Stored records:
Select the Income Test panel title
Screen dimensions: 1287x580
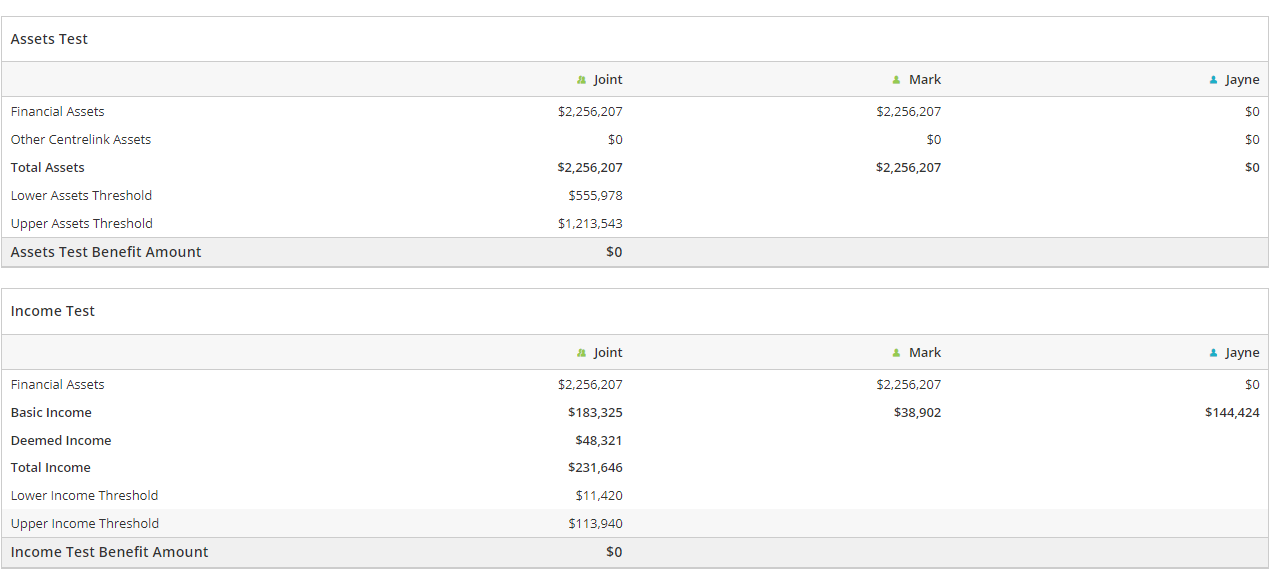click(53, 311)
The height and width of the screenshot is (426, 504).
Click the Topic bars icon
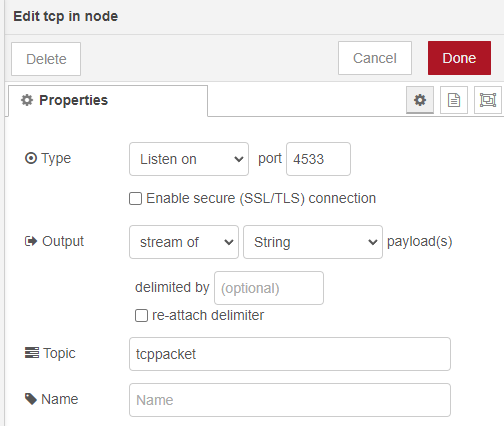click(32, 353)
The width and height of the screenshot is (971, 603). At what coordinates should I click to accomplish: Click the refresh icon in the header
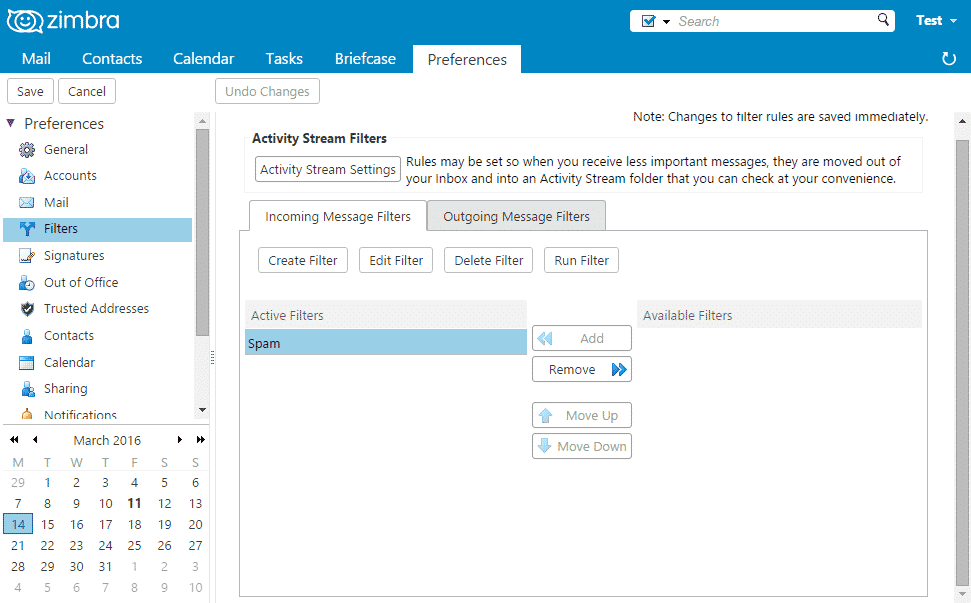click(x=948, y=59)
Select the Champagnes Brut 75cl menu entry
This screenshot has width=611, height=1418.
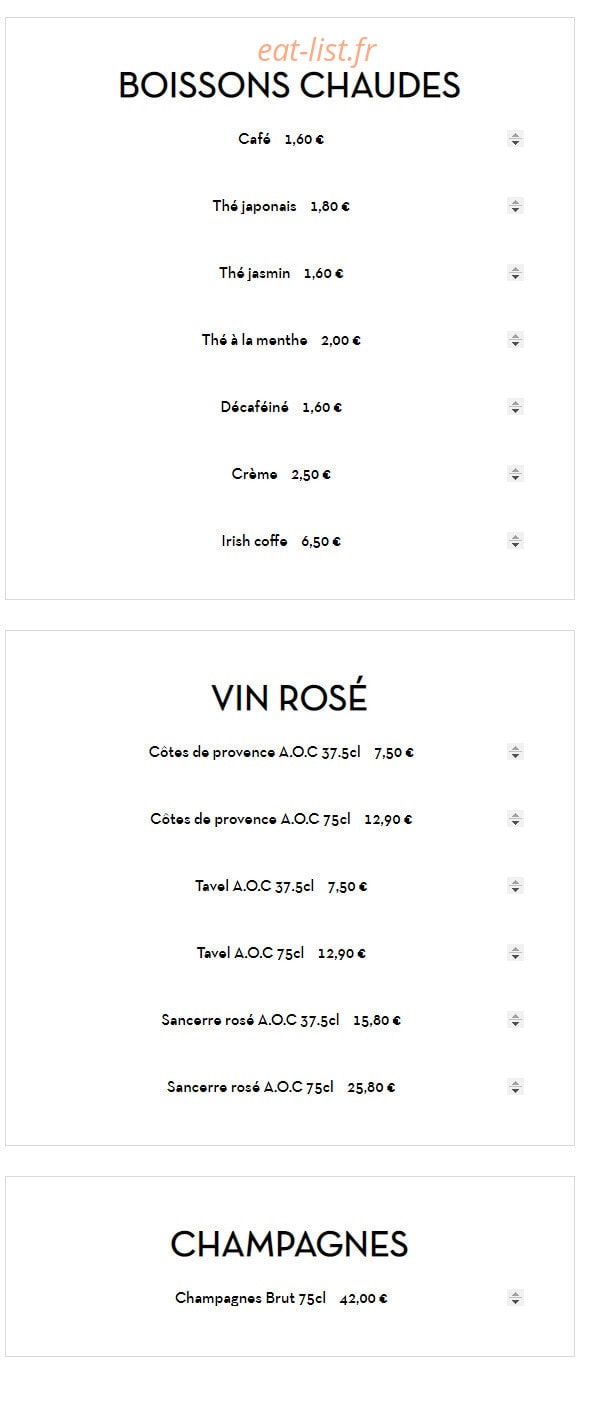coord(281,1298)
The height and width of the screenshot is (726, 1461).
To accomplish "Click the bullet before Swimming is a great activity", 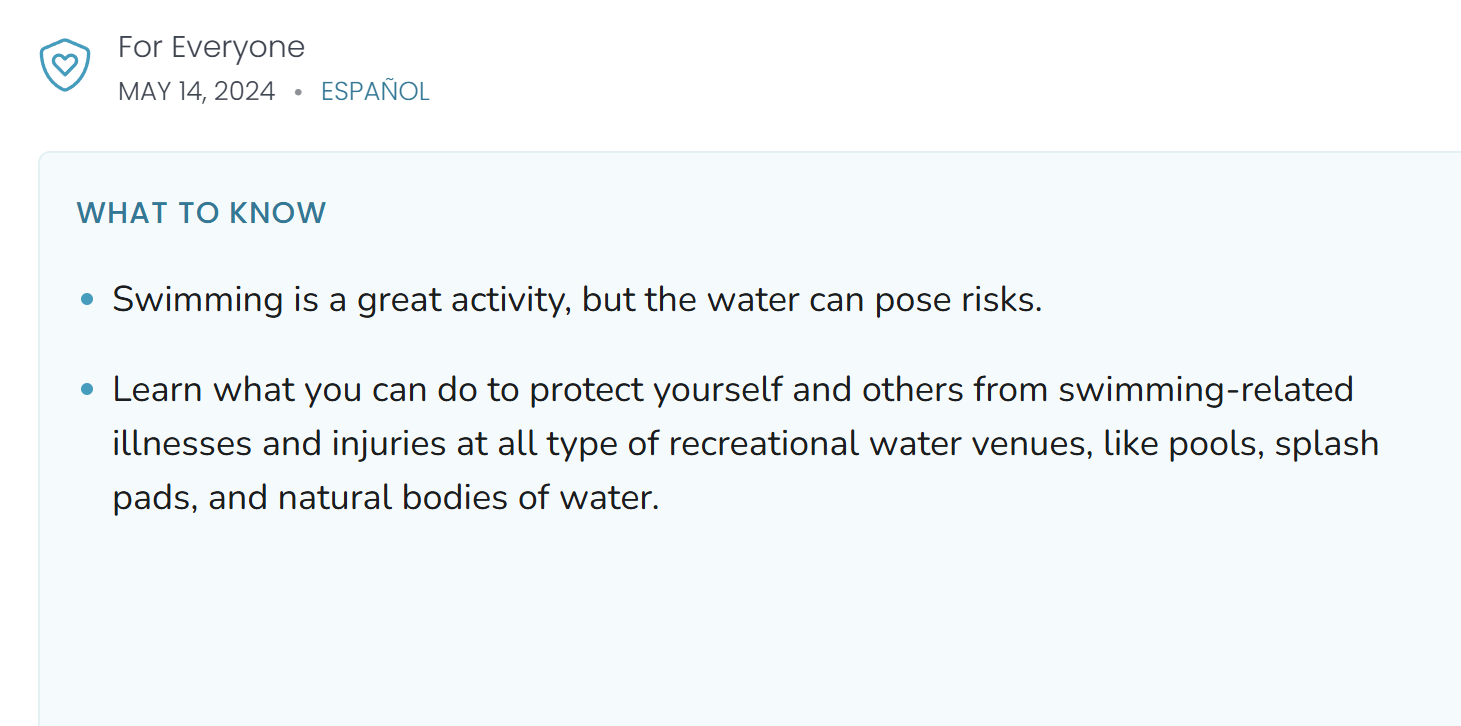I will pyautogui.click(x=88, y=299).
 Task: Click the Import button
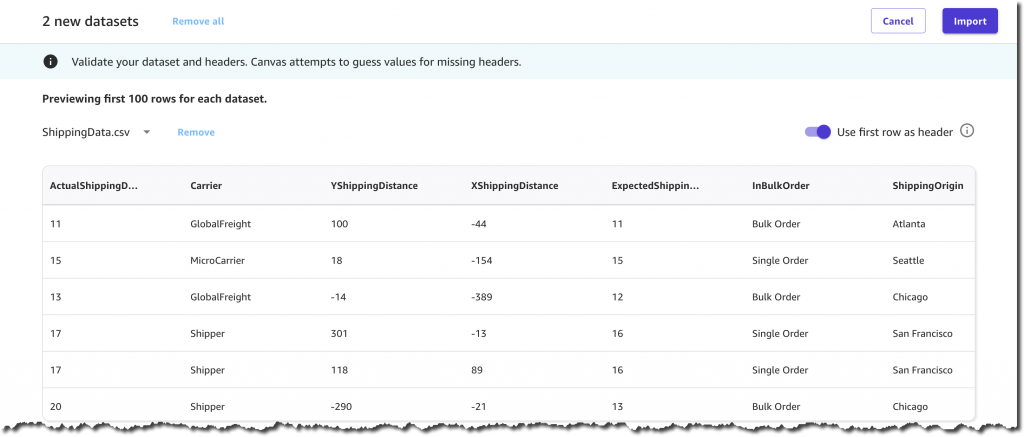tap(970, 21)
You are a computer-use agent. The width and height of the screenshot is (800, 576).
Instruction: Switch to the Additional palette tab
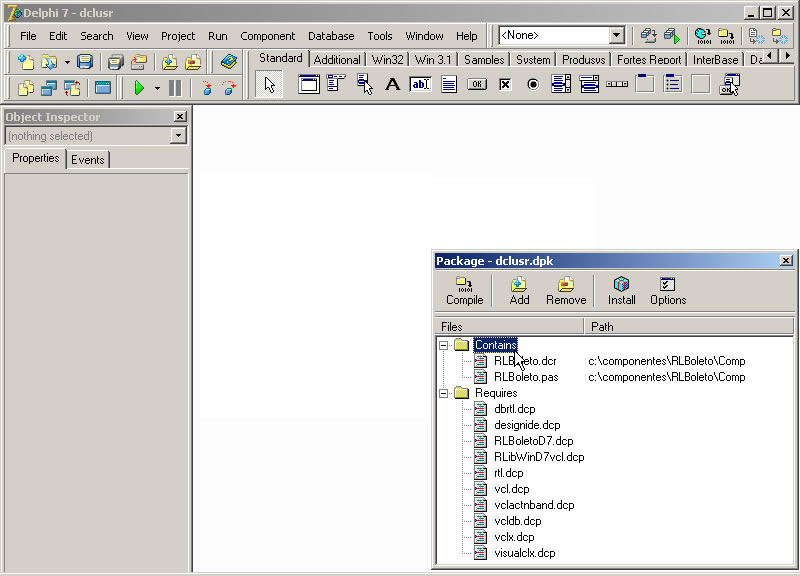[x=337, y=60]
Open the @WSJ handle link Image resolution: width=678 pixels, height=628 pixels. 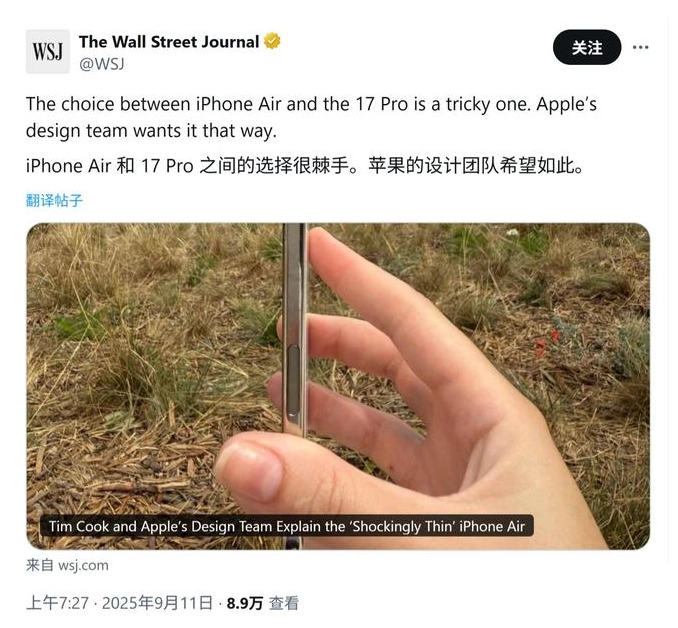coord(102,64)
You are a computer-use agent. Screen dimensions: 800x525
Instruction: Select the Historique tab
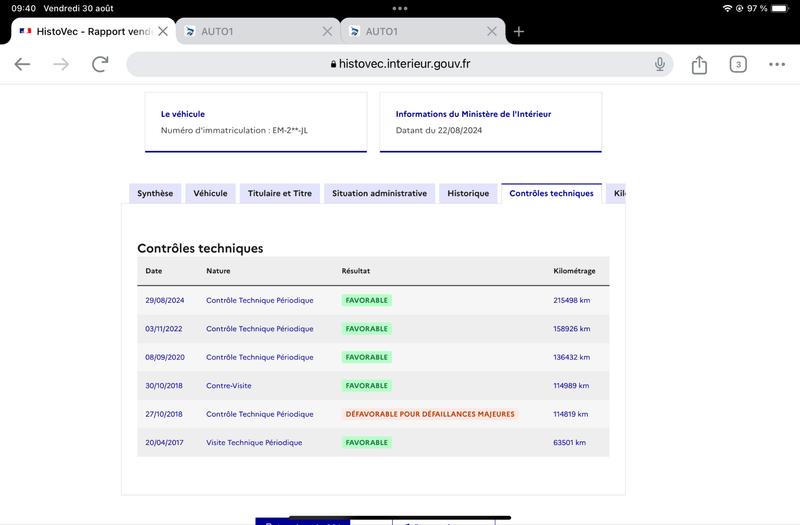468,193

WORK ORDER >> Wherever "agent" appears in a line of the entries, copy that line.

RESULT BELOW >>
You are a computer-use agent. The width and height of the screenshot is (800, 576).
You are a computer-use agent. Screen dimensions: 800x525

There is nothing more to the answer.